__What to produce__: The reply to the records below should contain exactly the lines from the line with "Cookie settings (142, 2457)" through the line with "Conferences (48, 2109)", and nothing besides.

Data for analysis: Begin

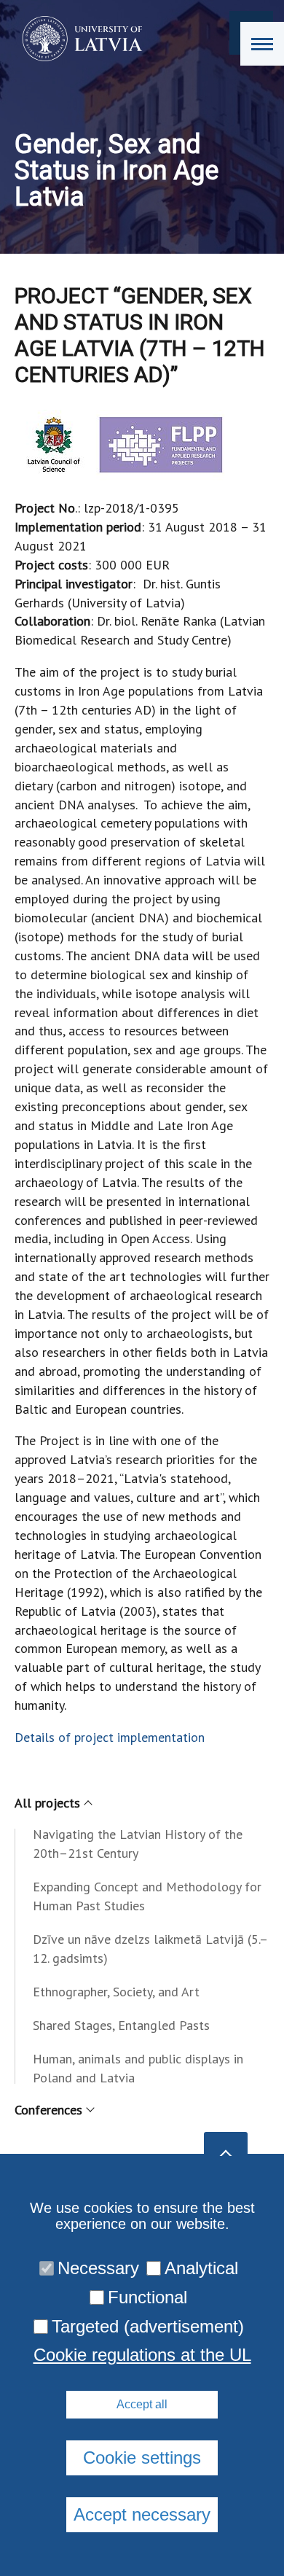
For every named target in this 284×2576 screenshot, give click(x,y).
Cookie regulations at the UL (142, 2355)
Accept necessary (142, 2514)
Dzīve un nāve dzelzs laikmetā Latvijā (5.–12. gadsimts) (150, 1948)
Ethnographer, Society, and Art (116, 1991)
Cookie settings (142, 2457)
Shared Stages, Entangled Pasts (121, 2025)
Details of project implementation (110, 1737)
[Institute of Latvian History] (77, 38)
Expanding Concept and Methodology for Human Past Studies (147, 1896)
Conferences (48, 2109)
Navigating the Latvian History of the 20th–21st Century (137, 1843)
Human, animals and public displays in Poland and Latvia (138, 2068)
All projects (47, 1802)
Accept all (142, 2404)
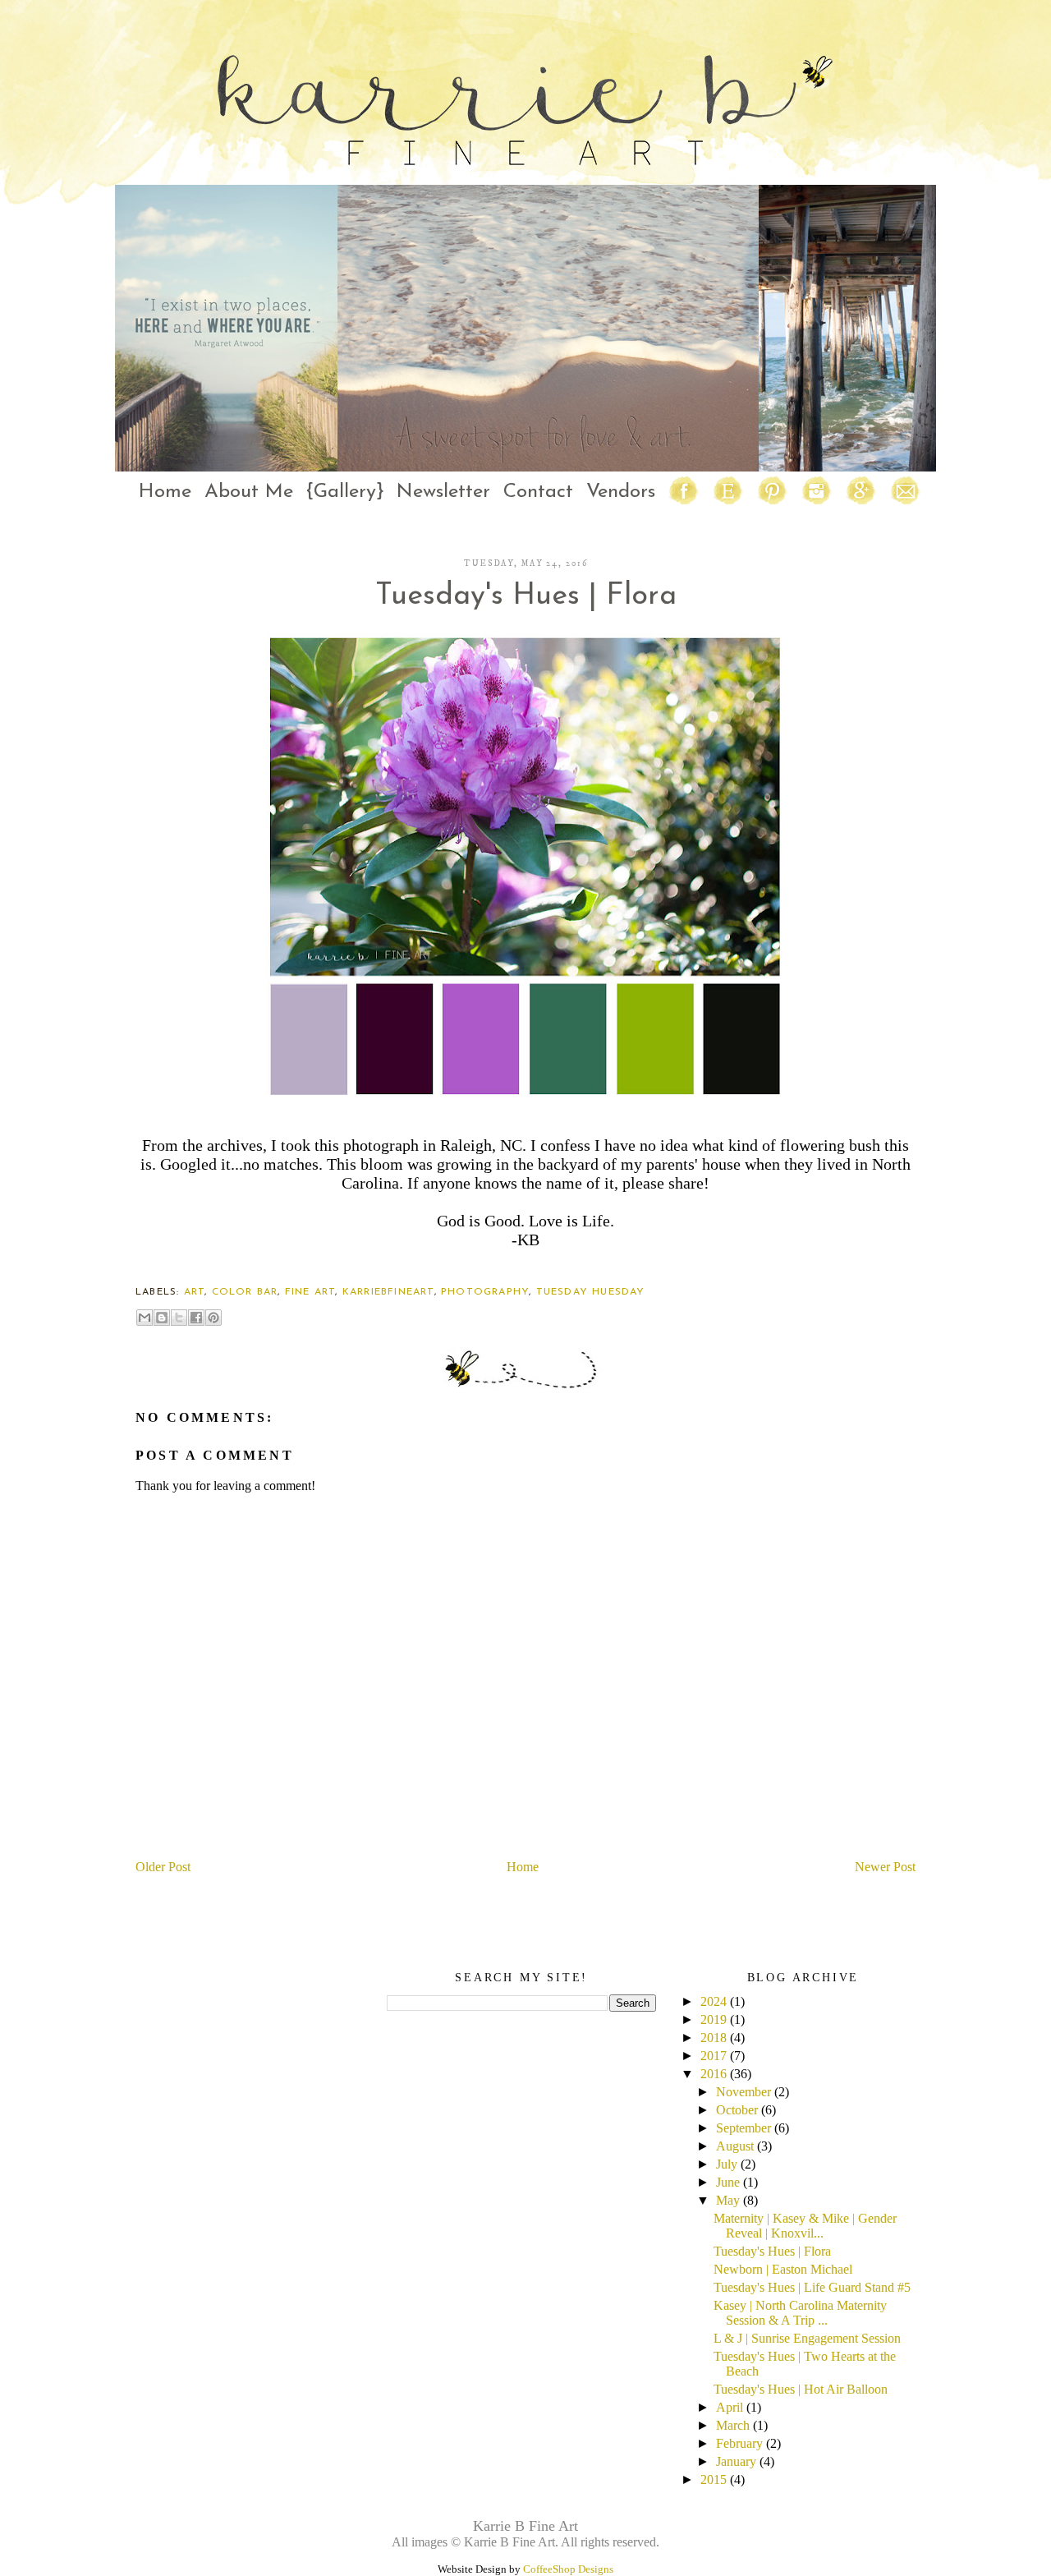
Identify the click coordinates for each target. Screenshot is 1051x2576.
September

Data for analysis: End
Data for analysis: Begin

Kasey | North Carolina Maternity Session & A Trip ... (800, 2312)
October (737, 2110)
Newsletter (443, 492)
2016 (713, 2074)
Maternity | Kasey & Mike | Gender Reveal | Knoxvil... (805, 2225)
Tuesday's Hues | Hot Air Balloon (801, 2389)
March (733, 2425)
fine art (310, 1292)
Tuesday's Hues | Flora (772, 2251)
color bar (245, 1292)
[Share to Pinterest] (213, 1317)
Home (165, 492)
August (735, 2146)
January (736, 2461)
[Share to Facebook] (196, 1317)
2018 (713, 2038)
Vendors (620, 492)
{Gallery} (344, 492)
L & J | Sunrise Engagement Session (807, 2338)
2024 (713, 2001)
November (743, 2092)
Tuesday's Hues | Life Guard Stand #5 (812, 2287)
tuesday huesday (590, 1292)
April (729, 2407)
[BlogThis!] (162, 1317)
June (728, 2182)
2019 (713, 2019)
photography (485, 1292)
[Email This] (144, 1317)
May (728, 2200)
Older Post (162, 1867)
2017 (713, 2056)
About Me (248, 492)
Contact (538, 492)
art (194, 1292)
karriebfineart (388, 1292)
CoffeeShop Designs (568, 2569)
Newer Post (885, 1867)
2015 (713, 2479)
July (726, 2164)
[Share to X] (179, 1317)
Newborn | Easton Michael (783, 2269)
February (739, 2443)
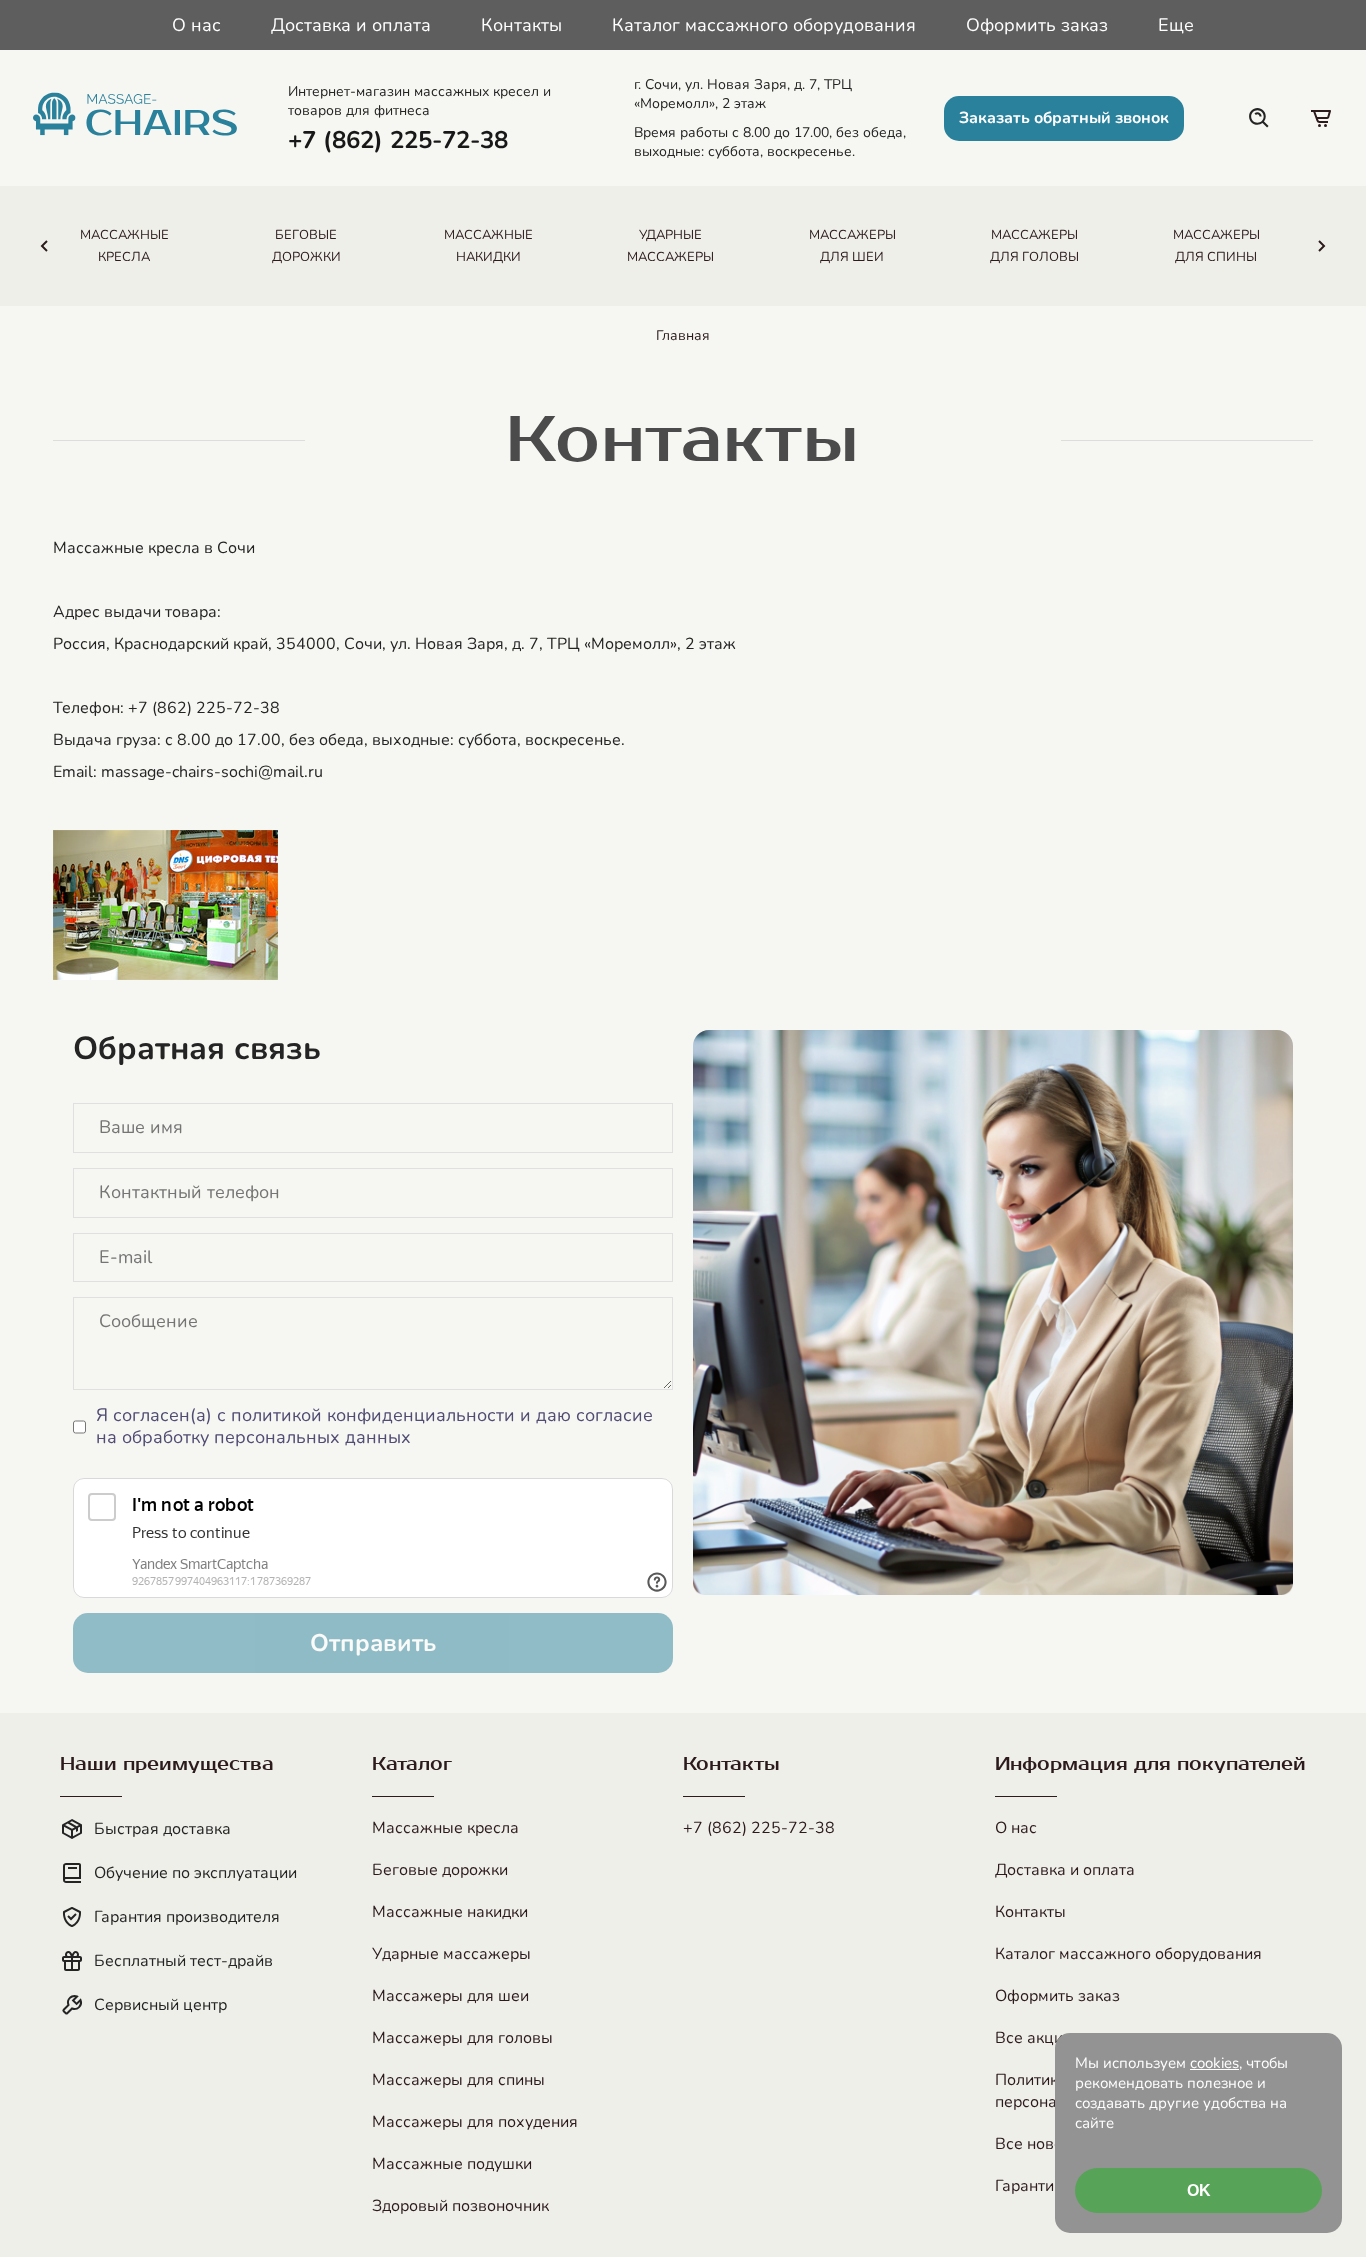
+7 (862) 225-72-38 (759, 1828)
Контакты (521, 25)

Data for analysis: End

__Task answer__:
Cookie settings (142, 2457)
Shared Stages, Entangled Pasts (121, 2025)
Details of project implementation (110, 1737)
[Institute of Latvian History] (77, 38)
Expanding Concept and Methodology for Human Past Studies (147, 1896)
Conferences (48, 2109)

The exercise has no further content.